-- Problem requirements --
Here are some records; copy every line that holds the word "width".

═══ Data supplied ═══

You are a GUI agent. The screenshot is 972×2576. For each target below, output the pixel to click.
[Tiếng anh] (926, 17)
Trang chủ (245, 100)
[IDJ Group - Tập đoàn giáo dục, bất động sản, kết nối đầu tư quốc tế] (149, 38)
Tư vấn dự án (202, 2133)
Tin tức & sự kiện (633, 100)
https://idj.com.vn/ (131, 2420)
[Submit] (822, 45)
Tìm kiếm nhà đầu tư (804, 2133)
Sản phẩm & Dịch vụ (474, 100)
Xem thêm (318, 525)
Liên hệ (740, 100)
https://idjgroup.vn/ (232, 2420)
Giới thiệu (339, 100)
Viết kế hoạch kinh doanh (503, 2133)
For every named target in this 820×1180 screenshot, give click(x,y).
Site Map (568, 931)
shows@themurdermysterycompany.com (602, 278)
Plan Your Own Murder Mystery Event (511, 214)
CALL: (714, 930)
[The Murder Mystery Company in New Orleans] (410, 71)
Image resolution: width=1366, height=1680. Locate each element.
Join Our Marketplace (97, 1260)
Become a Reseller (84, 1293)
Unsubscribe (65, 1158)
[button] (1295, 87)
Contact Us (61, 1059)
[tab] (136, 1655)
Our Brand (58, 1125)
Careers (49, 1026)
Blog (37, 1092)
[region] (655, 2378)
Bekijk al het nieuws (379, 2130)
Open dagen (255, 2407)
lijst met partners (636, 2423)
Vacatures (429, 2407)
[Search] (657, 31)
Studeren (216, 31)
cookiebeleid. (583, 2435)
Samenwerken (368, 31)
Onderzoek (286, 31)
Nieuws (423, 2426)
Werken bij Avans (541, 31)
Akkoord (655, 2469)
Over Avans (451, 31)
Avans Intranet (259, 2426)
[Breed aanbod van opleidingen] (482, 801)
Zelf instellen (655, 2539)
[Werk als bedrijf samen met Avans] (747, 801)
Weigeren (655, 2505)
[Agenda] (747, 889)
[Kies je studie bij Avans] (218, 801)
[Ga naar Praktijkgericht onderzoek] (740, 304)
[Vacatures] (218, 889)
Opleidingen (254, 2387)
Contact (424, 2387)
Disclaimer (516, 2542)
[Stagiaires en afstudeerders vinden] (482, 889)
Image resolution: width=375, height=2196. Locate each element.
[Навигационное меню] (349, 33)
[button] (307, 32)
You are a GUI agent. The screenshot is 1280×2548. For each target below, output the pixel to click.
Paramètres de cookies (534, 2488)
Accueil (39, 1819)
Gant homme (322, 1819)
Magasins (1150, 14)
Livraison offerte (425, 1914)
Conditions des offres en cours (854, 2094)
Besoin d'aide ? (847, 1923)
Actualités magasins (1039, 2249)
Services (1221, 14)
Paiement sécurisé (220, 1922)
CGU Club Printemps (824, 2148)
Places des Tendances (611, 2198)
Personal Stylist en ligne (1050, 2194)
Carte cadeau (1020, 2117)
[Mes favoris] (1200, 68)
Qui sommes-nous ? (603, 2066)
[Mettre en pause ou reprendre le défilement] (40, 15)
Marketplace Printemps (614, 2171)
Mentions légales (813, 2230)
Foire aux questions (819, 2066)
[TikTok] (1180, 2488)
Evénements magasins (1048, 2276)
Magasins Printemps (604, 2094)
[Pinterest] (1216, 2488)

═══

-- The answer --
Image resolution: width=1366, height=1680. Locate each element.
Image resolution: width=375, height=2196. Locate each element.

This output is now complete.